Un peu plus d'un mois après la promulgation du décret de la loi permettant le blocage de sites faisant l'apologie du terrorisme, le ministère de l'Intérieur français est passé à l'action ce lundi. Cinq sites ont été censurés.

Leur page d'accueil affiche depuis la fin de la semaine dernière une main rouge accompagnée d'un message du ministère de l'Intérieur. Islamic-news.info fait partie des sites visés, comme l'a révélé ce lundi matin le journaliste spécialisé de RFI David Thomson.

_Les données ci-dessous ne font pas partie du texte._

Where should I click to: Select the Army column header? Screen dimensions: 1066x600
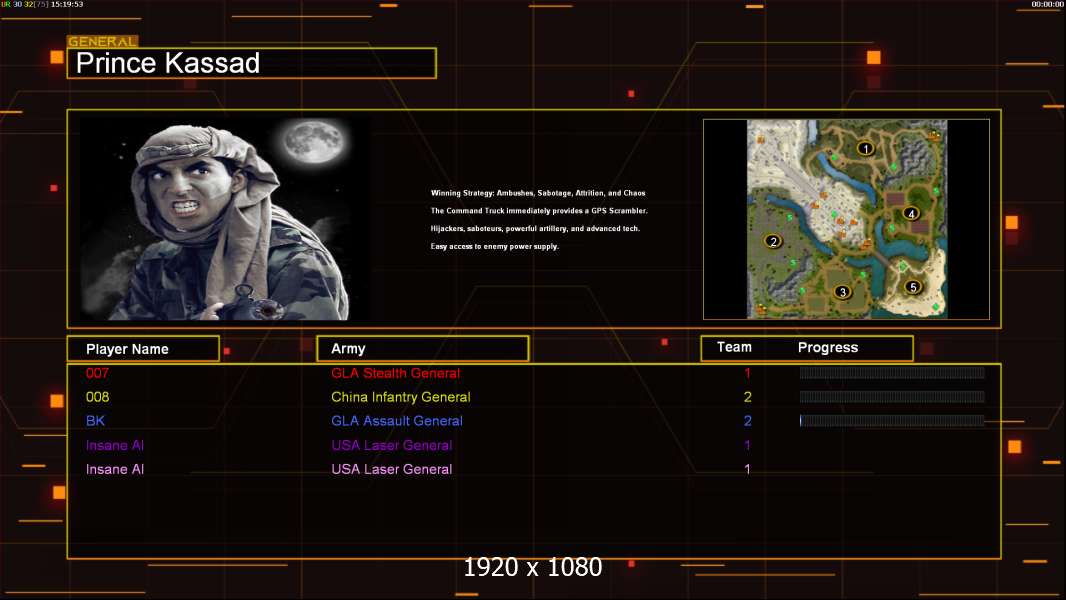(422, 349)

"Vous avez été redirigé vers ce site officiel, car votre ordinateur allait se connecter à une page dont le contenu provoque (...) des actes de terrorisme ou fait publiquement l'apologie d'actes de terrorisme", dit le texte.

Premiers blocages de sites djihadistes.
Premiers blocages de sites djihadistes. © Capture d'écran

Cette mesure découle de la loi sur le terrorisme votée en novembre 2014, qui permet à l'Office central de lutte contre la criminalité liée aux technologies de l'information et de la communication (OCLCTIC) de dresser une liste des sites à bloquer.

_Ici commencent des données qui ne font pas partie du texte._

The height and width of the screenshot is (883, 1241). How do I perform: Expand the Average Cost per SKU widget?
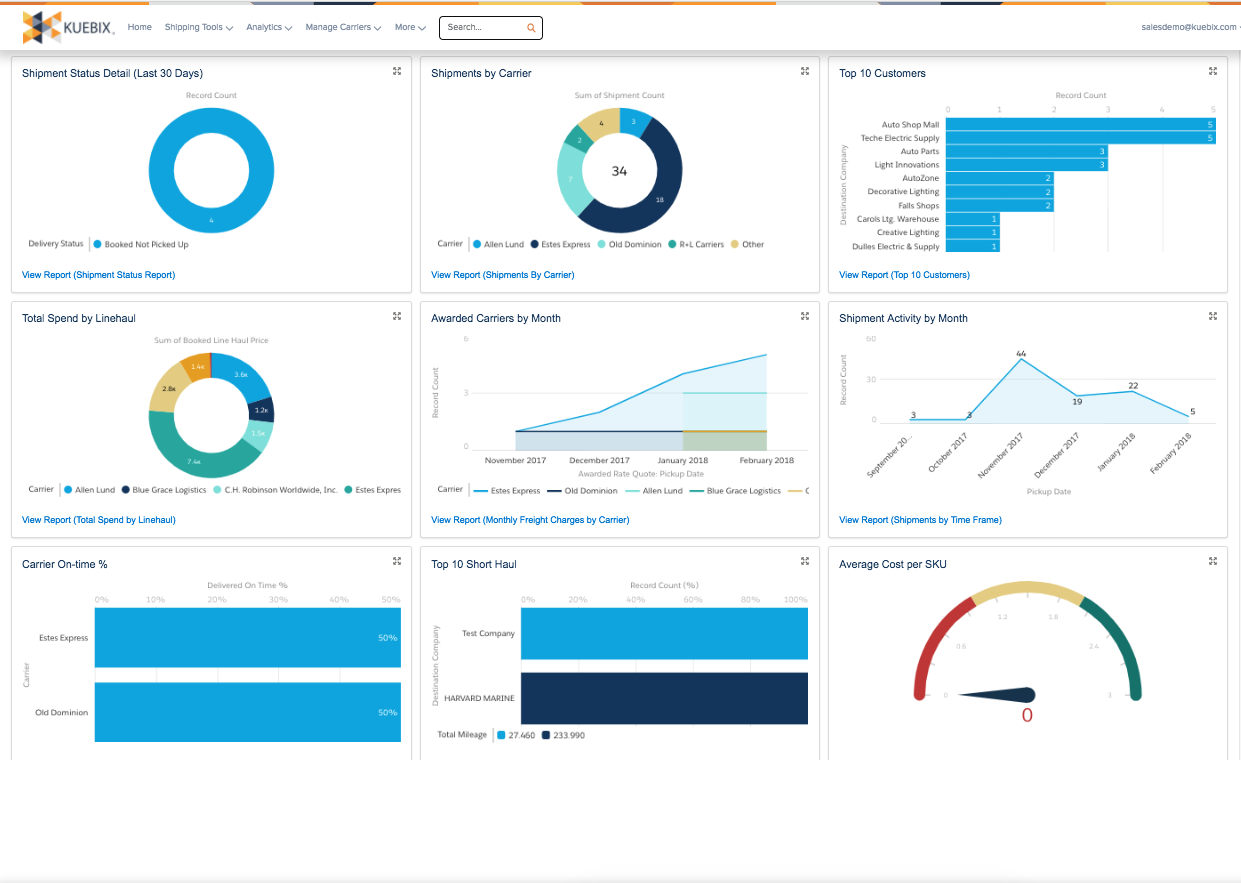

Un blocage administratif, sans l'intervention d'un juge

Si l'éditeur et l'hébergeur d'un site ne répondent pas aux demandes de retrait de l'OCLCTIC, les fournisseurs d'accès à Internet (FAI) sont alors notifiés pour bloquer l'accès. Il s'agit d'un blocage administratif, sans l'intervention d'un juge, ce qui laisse le ministère de l'Intérieur seul juge des critères justifiant une telle mesure. Ce dispositif est critiqué par certains observateurs, dénonçant son opacité.

Cette possibilité de blocage administratif avait été également critiquée par la commission consultative des droits de l'Homme, autorité administrative consultative du gouvernement, qui estimait l'intervention d'un juge nécessaire pour ordonner et contrôler le retrait d'un contenu illicite et le blocage d'un site internet. Selon le magazine Télérama, une liste contenant jusqu'à 50 noms de plateformes a été transmise à l'Unité de coordination de la lutte antiterroriste (Uclat).